TASK ITEM
Go through the listing below and gather every line with the word "computer".

PROVIDED DATA
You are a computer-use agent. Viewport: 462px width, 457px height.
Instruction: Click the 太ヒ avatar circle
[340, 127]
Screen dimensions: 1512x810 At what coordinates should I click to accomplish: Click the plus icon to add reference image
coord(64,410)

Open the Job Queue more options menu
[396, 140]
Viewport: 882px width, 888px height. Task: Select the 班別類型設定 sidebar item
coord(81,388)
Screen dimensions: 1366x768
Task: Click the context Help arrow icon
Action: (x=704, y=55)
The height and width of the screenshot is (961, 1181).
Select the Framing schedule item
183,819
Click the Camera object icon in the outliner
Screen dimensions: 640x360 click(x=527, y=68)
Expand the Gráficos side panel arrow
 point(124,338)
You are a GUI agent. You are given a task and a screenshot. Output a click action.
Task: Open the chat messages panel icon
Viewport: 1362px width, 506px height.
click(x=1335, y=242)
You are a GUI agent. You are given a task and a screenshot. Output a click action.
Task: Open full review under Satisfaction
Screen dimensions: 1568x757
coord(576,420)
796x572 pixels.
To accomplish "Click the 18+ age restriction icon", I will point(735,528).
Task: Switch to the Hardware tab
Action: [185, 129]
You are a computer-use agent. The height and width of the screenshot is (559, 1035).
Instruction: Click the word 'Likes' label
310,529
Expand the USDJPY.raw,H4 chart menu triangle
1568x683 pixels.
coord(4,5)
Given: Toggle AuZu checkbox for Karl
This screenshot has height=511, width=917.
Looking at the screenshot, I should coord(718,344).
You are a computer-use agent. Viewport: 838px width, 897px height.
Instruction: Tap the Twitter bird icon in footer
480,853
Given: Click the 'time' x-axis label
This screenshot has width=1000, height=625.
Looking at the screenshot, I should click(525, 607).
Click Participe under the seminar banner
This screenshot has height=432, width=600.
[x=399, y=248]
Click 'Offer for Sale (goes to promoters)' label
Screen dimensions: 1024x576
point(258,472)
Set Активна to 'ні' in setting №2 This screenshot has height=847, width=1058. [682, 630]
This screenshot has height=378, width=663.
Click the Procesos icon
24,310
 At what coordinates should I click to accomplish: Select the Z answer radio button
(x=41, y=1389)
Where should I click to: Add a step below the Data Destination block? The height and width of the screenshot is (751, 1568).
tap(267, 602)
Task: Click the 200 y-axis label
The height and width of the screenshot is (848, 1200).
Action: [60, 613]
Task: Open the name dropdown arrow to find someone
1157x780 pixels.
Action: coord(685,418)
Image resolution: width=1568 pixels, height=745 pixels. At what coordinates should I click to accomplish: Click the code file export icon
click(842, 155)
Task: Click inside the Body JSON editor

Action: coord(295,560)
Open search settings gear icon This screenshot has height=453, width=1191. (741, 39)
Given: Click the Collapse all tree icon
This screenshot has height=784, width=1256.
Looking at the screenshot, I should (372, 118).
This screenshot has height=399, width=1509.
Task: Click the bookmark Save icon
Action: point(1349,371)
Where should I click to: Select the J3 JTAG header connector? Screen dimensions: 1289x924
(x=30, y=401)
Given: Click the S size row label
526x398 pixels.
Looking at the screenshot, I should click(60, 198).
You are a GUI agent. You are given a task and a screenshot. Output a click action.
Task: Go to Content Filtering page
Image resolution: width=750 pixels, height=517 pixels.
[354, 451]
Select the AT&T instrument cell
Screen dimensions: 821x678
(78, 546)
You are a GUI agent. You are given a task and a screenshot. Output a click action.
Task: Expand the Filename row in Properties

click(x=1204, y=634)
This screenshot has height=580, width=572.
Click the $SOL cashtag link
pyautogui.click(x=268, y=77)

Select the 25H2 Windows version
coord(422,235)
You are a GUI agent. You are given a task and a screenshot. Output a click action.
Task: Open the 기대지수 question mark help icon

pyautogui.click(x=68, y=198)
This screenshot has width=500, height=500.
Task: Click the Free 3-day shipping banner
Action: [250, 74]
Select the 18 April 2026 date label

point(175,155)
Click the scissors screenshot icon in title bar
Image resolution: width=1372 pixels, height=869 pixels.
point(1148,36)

FINISHED TASK
You are a computer-use agent. Viewport: 462px width, 457px height.
You are a computer-use agent. The height and width of the screenshot is (559, 1035).
You are a computer-use agent. Viewport: 838px width, 897px height.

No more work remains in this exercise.